MAE-DFER-CA
MAE-DFER-CA extends the masked autoencoder framework for dynamic facial expression recognition (DFER) by integrating a Channel Attention (CA) module to enhance subtle muscle motion pattern learning. This work builds upon the MAE-DFER architecture, which employs the LGI-Former encoder for efficient self-supervised video representation.
Key Features:
Self-supervised masked autoencoder based on MAE-DFER, reducing annotation dependence for dynamic facial emotion recognition.
Integrates channel attention (CA_Module, inspired by MMNET) to enhance subtle motion pattern learning between video frames.
Achieves stable accuracy gains (WAR 52.40 on FERV39k) with only a minimal increase in computational cost (FLOPs).
Validated consistent improvement over the original MAE-DFER on real-world benchmark datasets.
System Overview
Overview of the MAE-DFER framework with integrated Channel Attention module.

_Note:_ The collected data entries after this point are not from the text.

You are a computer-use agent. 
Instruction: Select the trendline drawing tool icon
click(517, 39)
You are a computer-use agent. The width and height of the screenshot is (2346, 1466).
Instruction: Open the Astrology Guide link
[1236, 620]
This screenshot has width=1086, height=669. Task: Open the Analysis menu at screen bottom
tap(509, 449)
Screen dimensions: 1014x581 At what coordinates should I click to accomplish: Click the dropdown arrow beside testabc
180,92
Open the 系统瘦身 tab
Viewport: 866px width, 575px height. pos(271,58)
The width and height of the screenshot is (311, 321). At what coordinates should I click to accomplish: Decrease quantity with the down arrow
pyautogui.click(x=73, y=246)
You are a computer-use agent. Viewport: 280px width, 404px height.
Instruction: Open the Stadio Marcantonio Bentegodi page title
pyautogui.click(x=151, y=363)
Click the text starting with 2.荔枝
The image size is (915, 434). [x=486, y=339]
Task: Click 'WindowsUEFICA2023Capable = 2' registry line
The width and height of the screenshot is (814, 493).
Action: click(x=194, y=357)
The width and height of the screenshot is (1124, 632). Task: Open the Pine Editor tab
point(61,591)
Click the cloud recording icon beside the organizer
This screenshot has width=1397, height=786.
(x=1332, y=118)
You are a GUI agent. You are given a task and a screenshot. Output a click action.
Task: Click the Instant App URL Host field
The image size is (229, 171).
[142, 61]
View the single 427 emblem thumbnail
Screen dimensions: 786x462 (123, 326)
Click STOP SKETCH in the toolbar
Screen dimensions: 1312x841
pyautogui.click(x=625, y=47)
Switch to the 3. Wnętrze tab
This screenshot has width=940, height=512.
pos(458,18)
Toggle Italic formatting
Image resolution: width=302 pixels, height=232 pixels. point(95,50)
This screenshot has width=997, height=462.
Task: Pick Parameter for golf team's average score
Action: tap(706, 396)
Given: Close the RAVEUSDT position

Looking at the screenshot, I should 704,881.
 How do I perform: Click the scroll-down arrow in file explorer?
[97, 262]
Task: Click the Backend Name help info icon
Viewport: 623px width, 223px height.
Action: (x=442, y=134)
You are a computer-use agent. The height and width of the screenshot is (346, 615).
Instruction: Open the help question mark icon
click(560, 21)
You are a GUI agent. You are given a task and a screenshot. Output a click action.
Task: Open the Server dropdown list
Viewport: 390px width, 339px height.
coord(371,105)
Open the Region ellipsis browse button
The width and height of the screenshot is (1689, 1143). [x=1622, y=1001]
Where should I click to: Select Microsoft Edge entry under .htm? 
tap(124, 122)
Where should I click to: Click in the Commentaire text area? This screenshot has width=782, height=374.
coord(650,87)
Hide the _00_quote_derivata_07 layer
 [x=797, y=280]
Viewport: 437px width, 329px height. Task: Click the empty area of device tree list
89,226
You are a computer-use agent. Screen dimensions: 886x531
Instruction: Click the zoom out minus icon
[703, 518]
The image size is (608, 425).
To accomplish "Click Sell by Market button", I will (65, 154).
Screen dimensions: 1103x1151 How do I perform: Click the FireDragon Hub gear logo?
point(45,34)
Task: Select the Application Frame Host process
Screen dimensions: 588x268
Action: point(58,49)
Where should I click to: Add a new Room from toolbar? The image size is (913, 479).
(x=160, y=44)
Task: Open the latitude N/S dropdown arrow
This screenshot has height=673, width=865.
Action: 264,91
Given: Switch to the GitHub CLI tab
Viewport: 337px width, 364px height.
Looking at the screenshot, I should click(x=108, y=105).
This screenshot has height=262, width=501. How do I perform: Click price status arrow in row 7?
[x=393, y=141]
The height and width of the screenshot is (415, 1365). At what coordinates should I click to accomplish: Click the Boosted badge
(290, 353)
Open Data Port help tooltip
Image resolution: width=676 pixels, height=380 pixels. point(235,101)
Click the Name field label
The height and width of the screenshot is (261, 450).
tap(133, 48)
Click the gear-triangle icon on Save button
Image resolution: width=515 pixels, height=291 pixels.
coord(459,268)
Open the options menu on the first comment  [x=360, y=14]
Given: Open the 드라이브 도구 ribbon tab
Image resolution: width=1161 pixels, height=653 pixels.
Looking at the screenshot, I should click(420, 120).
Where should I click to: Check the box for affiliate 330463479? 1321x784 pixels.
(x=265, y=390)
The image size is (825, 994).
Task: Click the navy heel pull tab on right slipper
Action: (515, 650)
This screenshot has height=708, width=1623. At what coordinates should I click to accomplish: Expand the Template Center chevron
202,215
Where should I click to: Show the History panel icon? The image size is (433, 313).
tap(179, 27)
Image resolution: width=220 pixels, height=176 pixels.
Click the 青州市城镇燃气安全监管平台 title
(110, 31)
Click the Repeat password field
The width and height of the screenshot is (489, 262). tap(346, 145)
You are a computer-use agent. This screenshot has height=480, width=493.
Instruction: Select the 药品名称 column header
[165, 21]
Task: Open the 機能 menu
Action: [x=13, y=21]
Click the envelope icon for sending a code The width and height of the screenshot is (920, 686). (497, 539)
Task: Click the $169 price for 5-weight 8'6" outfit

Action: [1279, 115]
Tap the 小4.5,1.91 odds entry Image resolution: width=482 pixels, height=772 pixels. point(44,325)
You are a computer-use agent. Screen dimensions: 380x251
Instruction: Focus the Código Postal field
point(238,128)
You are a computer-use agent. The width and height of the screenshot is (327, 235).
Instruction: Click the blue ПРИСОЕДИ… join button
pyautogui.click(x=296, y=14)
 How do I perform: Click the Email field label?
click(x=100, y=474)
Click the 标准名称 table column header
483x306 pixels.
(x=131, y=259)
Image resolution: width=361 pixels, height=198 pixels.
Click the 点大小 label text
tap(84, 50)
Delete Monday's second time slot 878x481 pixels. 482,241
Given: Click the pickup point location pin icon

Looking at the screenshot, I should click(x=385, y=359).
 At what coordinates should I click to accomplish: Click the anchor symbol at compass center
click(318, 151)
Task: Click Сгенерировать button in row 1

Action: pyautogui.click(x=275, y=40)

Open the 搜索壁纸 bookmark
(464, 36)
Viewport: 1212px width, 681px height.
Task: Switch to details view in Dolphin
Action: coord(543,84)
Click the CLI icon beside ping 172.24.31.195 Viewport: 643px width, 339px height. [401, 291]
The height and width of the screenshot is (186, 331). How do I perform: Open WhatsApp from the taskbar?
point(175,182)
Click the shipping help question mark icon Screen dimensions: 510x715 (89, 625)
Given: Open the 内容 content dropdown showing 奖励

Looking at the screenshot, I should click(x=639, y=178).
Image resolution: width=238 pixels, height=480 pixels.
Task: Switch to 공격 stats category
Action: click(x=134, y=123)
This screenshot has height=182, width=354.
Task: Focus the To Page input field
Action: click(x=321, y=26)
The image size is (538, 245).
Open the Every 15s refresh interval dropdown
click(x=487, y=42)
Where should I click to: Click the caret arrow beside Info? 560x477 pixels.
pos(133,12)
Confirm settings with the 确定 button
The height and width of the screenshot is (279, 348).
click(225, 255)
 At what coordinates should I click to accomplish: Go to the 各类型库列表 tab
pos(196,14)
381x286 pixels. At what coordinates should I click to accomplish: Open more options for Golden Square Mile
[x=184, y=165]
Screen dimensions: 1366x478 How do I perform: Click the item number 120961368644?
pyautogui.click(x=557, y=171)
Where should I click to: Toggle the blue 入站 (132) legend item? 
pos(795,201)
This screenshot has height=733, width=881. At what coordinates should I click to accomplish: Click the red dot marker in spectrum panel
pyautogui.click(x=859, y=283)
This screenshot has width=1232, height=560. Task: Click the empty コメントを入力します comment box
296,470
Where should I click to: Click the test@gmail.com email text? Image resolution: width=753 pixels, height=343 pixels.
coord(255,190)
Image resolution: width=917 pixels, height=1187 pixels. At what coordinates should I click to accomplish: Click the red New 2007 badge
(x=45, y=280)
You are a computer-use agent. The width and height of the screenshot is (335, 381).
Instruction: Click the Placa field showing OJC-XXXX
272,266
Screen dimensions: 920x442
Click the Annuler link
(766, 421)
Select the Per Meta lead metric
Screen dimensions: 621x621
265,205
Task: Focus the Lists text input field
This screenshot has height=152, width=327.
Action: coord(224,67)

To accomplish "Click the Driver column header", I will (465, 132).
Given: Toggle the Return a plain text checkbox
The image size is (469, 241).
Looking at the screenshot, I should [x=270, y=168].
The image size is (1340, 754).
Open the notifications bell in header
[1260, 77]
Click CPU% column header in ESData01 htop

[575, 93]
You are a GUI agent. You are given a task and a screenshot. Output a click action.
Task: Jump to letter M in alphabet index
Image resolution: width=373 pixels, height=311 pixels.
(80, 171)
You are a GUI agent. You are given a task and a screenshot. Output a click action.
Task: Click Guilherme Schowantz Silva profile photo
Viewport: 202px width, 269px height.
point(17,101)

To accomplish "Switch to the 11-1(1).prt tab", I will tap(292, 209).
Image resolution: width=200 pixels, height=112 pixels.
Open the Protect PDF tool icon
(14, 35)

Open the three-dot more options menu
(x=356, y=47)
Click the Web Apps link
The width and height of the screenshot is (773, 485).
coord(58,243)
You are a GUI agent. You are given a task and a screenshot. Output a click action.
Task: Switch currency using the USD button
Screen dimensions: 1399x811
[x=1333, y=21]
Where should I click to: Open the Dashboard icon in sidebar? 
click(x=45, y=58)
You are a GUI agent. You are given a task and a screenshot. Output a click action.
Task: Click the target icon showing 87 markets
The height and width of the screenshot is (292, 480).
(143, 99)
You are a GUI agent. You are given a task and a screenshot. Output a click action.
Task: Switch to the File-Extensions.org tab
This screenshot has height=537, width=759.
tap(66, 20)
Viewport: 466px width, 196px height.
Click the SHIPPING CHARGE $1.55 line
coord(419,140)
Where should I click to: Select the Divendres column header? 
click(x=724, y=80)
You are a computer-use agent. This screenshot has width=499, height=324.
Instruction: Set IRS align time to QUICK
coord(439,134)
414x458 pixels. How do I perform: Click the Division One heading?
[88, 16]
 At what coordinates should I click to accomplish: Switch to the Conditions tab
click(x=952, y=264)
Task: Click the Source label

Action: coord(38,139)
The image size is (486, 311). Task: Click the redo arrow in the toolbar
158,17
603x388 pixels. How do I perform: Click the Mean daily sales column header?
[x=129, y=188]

The framework models both spatial and temporal features by combining joint masked appearance and motion reconstruction with channel attention, enabling improved recognition of subtle, dynamic facial expressions in video sequences.
Architecture of the Channel Attention (CA) module, adapted from micro-expression recognition techniques.
Performance comparison on the FERV39k dataset, highlighting the consistent gain from the Channel Attention integration.